Effect of hydrogen on the unintentional doping of 4H silicon carbide

Abstract

High-purity semi-insulating (HPSI) 4H silicon carbide (4H-SiC) single crystals are critical semiconductor materials for fabricating GaN-based high-frequency devices. One of the major challenges for the growth of HPSI 4H-SiC single crystals is the unintentional doping of nitrogen (N) and boron (B). The addition of hydrogen has been supposed to mitigate unintentional doping. However, the underlying mechanism has not been well understood.

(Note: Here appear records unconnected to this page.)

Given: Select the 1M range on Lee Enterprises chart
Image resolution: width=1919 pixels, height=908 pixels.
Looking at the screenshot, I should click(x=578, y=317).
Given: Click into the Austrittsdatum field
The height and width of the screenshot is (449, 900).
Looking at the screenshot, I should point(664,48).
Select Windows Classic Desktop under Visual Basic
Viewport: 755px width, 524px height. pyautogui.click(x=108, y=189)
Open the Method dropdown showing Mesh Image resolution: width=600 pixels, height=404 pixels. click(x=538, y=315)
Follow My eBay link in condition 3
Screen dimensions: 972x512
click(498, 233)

In this work, the role of hydrogen in the growth of HPSI 4H-SiC single crystals is investigated by first-principles formation-energy calculations. We find that the addition of hydrogen significantly mitigates N doping while hardly affecting B doping. Once hydrogen is added, hydrogen may adsorb at the growing surface of 4H-SiC, leading to surface passivation. Since N can react with hydrogen to form stable NH3 (g), the chemical potential of N is reduced, so that the formation energy of N in 4H-SiC increases. Hence, the critical partial pressure of nitrogen required for the growth of HPSI 4H-SiC single crystals increases by two orders of magnitude. Moreover, we reveal that the adjustment of relative B and N doping concentrations has a substantial impact on the Fermi energy of HPSI 4H-SiC. When the doping concentration of N is higher than that of B, N interacts with carbon vacancies (VC) to pin the Fermi energy at Z1/2. When the doping concentration of B is higher than that of N, the Fermi energy is pinned at EH6/7. This explains that the resistivity of unintentionally doped HPSI 4H-SiC may vary.